Selected extract below:
The Modern Data Platform Design: a tool agnostic approach
--
The big data echosystem is still too big! There I said it. I still remember seeing this post years ago and as a young and upcoming data scientist and it resonated with me. When I tried to keep up to date with all the advancements in data infrastructure I felt overwhelmed by the breadth of tools, resource to learn about. As I gained experience in the domain, I soon realised that when designing then building or maintaining data platforms, tools matter less than use cases. Use cases are more stable than tools. How do you leverage use cases so that they become generic enough to be useful for design: by developing abstraction layers.
I have been thinking about this for a while, at first my layers were too specific which meant that they were not always reusable. I refined them over time with the learning stemming from building data platforms.
I ultimately identified the following:
- ingestion
- storage
- transform
- application
- execution
- governance
Ingestion
The first step towards using data effectively to help a business make decisions is gathering all the data from first, second and third parties into one place. The intelligence in BI is not possible without the learnings possible from joining and analysing data from multiple sources. The ingestion layers covers the tools that make possible the transfer of data from their sources to a centralised storage.
Before the widespread use of cloud data integration solutions, this work would be done via ad-hoc scripts and using orchestration tools (usually Airflow + Hadoop / Spark). As use cases became more and more standardised, cloud solutions have emerged that reduce considerably the engineering effort required to ingest well known data sources (Stitch, Fivetran, AirByte, Segment, …)
The emergence of engineering roles focusing on creating usable datasets for analysts has been the most critical additions to data roles in recent years
Storage
The storage layer is the essential piece of all data platforms. This is the central repository of all data that will ultimately…
End of Selected extract.
Information below:
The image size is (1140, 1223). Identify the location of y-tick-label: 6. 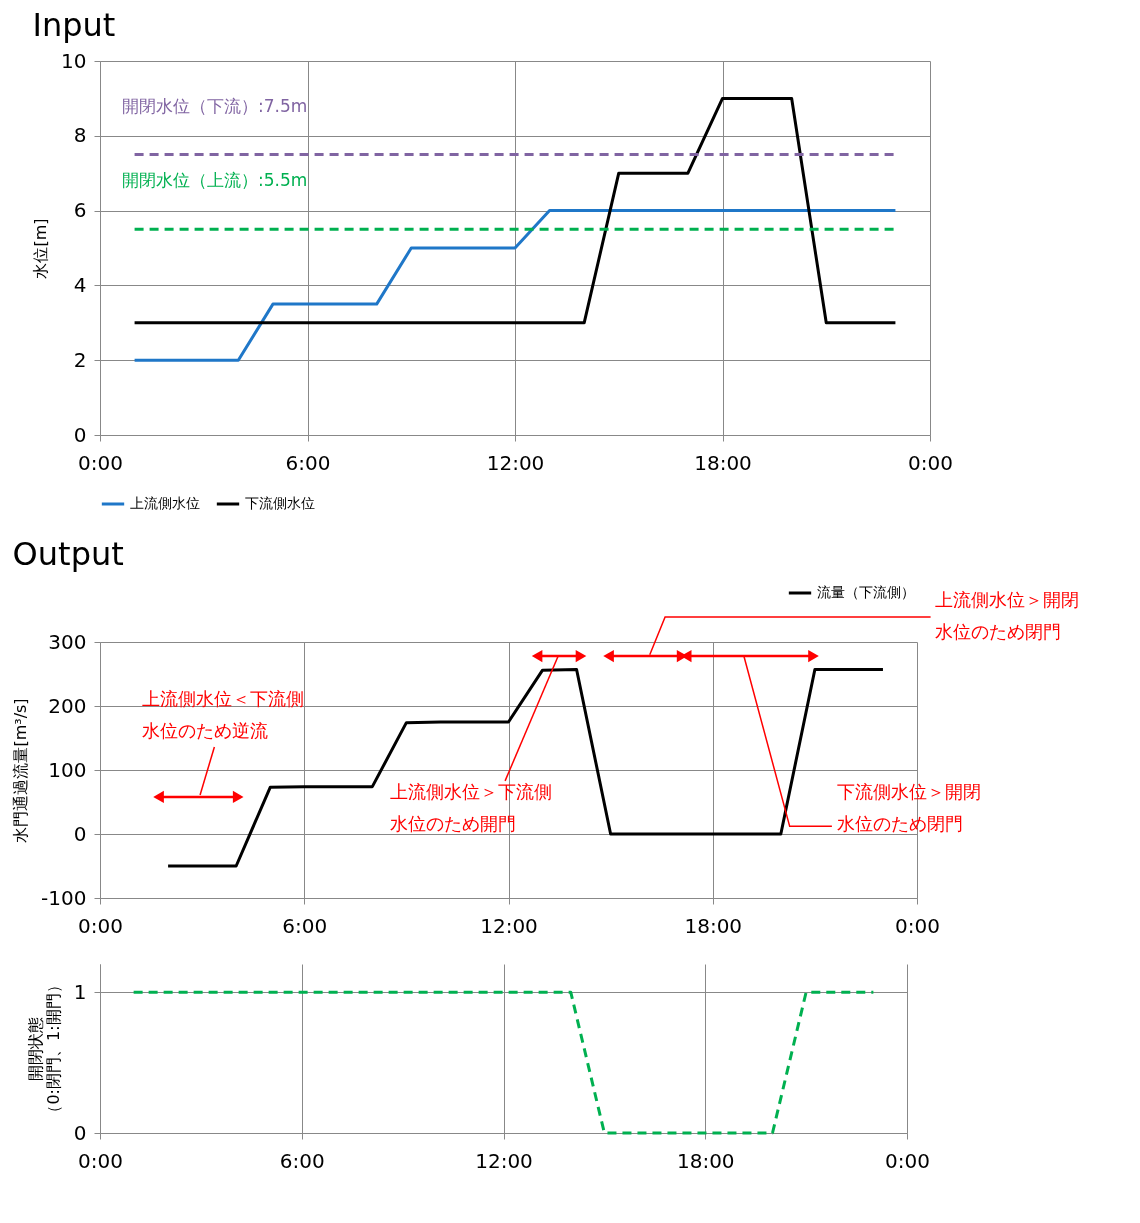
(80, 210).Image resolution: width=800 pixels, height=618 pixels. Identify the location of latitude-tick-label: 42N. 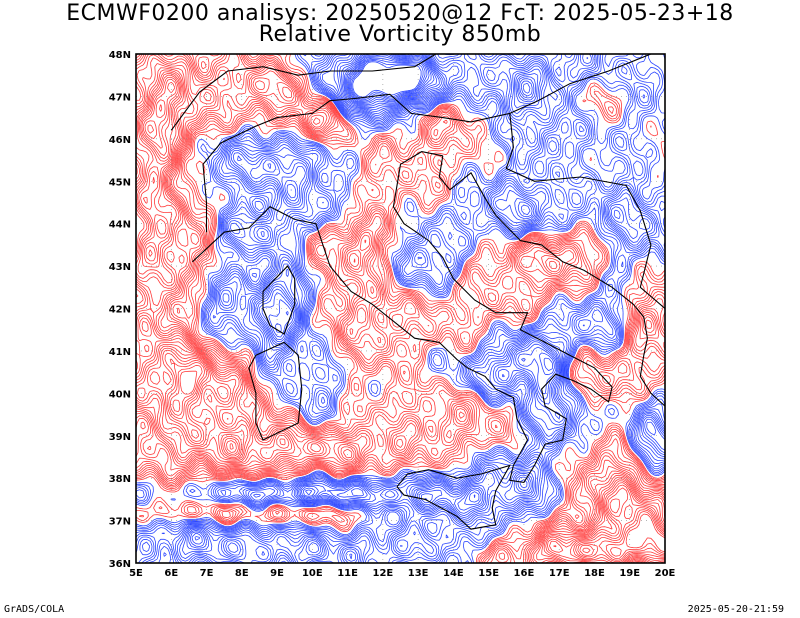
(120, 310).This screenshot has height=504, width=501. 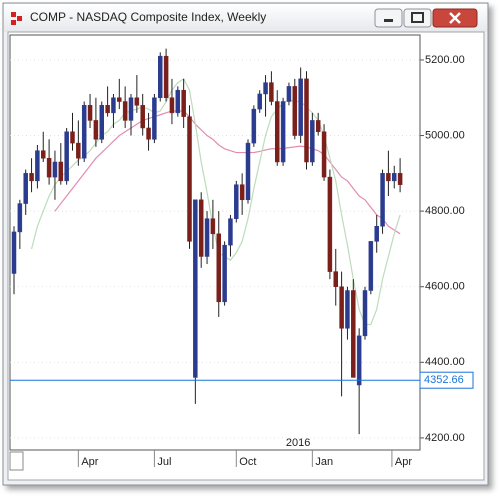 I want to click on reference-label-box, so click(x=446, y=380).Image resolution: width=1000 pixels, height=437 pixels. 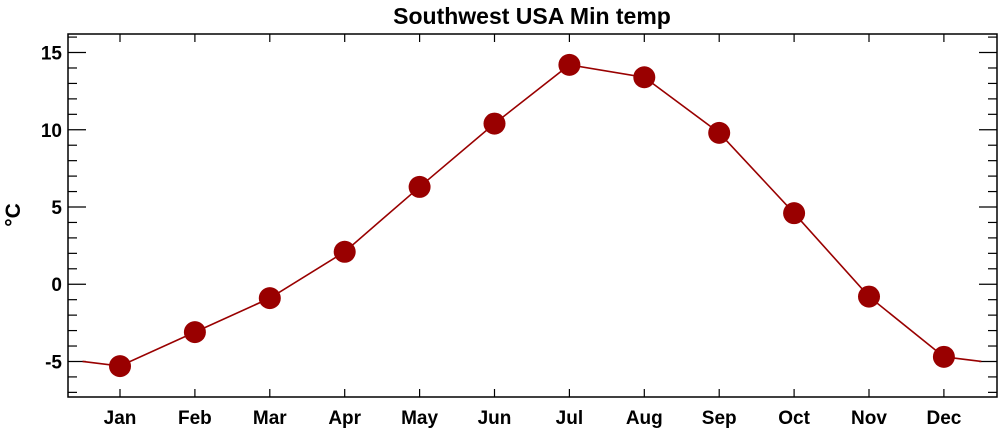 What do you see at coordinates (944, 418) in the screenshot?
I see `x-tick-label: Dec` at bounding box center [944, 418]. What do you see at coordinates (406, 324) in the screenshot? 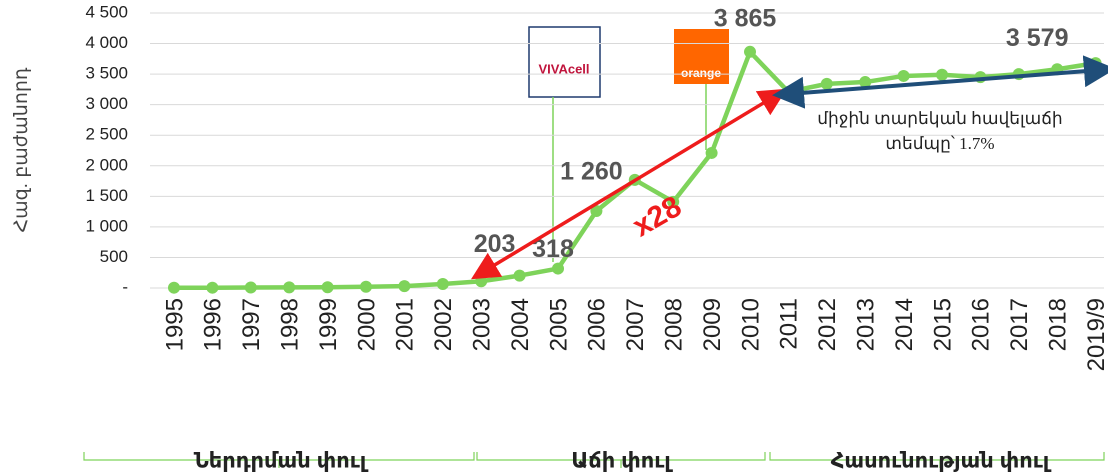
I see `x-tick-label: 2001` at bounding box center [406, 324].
End of Information.
Information below:
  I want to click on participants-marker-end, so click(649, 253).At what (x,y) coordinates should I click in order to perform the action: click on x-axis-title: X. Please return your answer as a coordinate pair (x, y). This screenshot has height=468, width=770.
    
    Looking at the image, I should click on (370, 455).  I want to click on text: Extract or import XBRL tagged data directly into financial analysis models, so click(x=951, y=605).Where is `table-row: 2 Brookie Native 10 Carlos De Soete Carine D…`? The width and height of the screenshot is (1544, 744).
End of Information.
Information below:
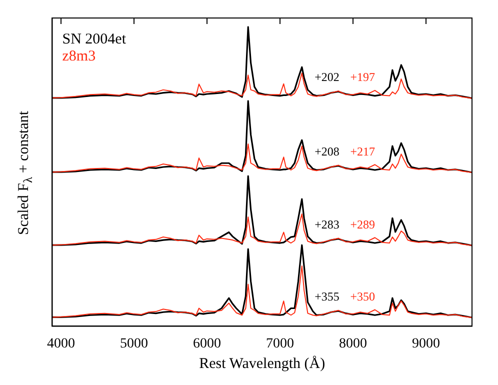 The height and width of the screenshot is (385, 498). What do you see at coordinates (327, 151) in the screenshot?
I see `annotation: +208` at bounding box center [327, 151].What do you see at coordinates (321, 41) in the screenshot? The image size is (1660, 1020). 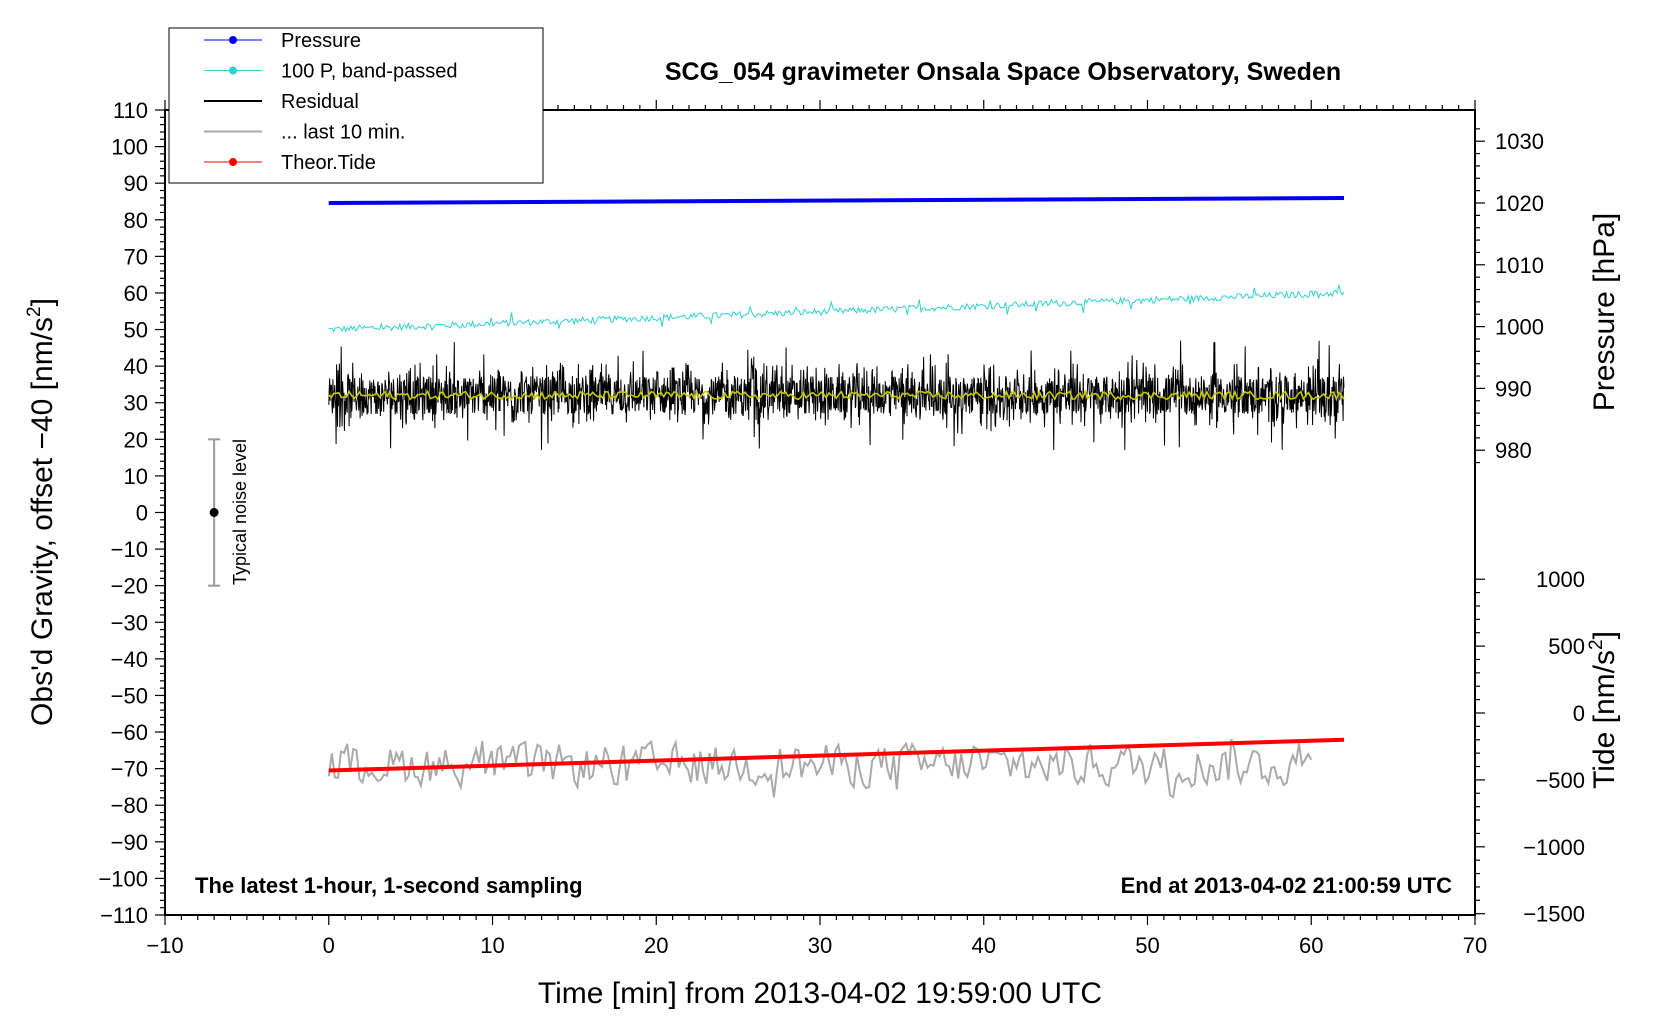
End of Information.
What is needed:
Reproduce word for word the stretch of the data platform article from "Before the widespread" through "AirByte, Segment, …)". Work only from the data platform article, not from the entries.

Response box:
Before the widespread use of cloud data integration solutions, this work would be done via ad-hoc scripts and using orchestration tools (usually Airflow + Hadoop / Spark). As use cases became more and more standardised, cloud solutions have emerged that reduce considerably the engineering effort required to ingest well known data sources (Stitch, Fivetran, AirByte, Segment, …)